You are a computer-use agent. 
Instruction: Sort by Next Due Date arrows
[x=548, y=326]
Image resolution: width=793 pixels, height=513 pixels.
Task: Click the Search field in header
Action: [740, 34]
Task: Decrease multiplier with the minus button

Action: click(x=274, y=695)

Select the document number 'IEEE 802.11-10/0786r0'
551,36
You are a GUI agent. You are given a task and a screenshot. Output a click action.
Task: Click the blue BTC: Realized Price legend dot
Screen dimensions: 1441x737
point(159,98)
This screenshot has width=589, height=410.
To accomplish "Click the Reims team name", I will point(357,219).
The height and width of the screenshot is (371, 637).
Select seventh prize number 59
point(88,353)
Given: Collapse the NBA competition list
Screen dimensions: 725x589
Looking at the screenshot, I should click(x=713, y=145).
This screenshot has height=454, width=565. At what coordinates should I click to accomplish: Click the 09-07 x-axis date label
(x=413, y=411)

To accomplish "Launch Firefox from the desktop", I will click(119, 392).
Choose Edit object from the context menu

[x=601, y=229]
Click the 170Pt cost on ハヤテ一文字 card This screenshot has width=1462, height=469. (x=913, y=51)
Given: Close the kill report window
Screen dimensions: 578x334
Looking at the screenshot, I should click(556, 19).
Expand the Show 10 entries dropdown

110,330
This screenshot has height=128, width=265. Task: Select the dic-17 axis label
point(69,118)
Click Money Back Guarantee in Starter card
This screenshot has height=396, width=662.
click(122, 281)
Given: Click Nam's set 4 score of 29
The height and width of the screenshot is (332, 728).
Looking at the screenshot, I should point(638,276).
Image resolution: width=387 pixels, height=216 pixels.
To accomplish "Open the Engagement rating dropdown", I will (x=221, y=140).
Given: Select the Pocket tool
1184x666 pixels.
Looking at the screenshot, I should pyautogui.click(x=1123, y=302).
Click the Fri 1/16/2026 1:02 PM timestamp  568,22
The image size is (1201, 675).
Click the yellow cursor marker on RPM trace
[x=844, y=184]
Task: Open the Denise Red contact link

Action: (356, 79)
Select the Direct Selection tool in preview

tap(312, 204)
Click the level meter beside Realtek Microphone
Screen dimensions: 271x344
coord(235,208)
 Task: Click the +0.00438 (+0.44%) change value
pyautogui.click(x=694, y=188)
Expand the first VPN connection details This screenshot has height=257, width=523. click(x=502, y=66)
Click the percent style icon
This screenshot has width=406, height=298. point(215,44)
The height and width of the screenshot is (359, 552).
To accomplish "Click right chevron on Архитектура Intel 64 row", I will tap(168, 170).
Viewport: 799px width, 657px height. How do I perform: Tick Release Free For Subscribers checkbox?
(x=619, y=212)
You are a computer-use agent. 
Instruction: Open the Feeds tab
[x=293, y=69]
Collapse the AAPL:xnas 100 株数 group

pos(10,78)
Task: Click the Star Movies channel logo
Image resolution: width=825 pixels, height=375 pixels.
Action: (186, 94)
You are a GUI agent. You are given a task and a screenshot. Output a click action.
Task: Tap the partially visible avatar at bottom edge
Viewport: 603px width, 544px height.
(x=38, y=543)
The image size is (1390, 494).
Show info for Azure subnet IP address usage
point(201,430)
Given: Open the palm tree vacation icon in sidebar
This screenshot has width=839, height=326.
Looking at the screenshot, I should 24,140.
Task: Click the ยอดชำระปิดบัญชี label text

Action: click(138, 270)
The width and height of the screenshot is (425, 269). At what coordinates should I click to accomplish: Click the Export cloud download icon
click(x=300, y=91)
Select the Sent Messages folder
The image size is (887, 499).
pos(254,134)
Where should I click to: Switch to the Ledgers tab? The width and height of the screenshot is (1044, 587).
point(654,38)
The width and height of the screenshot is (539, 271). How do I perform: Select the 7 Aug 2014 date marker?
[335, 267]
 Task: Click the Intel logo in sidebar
****
Prompt: Reproduce the entries word for word, from their first line through the line that contains "coord(235,208)", including both of those lines.

Result of the exercise:
You are a computer-use agent. 
Instruction: Sort by Next Due Date arrows
[x=548, y=326]
Image resolution: width=793 pixels, height=513 pixels.
Task: Click the Search field in header
Action: [740, 34]
Task: Decrease multiplier with the minus button

Action: click(x=274, y=695)

Select the document number 'IEEE 802.11-10/0786r0'
551,36
You are a GUI agent. You are given a task and a screenshot. Output a click action.
Task: Click the blue BTC: Realized Price legend dot
Screen dimensions: 1441x737
point(159,98)
This screenshot has width=589, height=410.
To accomplish "Click the Reims team name", I will point(357,219).
The height and width of the screenshot is (371, 637).
Select seventh prize number 59
point(88,353)
Given: Collapse the NBA competition list
Screen dimensions: 725x589
Looking at the screenshot, I should click(x=713, y=145).
This screenshot has height=454, width=565. At what coordinates should I click to accomplish: Click the 09-07 x-axis date label
(x=413, y=411)

To accomplish "Launch Firefox from the desktop", I will click(119, 392).
Choose Edit object from the context menu

[x=601, y=229]
Click the 170Pt cost on ハヤテ一文字 card This screenshot has width=1462, height=469. (x=913, y=51)
Given: Close the kill report window
Screen dimensions: 578x334
Looking at the screenshot, I should click(556, 19).
Expand the Show 10 entries dropdown

110,330
This screenshot has height=128, width=265. Task: Select the dic-17 axis label
point(69,118)
Click Money Back Guarantee in Starter card
This screenshot has height=396, width=662.
click(122, 281)
Given: Click Nam's set 4 score of 29
The height and width of the screenshot is (332, 728).
Looking at the screenshot, I should point(638,276).
Image resolution: width=387 pixels, height=216 pixels.
To accomplish "Open the Engagement rating dropdown", I will (x=221, y=140).
Given: Select the Pocket tool
1184x666 pixels.
Looking at the screenshot, I should pyautogui.click(x=1123, y=302).
Click the Fri 1/16/2026 1:02 PM timestamp  568,22
The image size is (1201, 675).
Click the yellow cursor marker on RPM trace
[x=844, y=184]
Task: Open the Denise Red contact link

Action: (356, 79)
Select the Direct Selection tool in preview

tap(312, 204)
Click the level meter beside Realtek Microphone
Screen dimensions: 271x344
coord(235,208)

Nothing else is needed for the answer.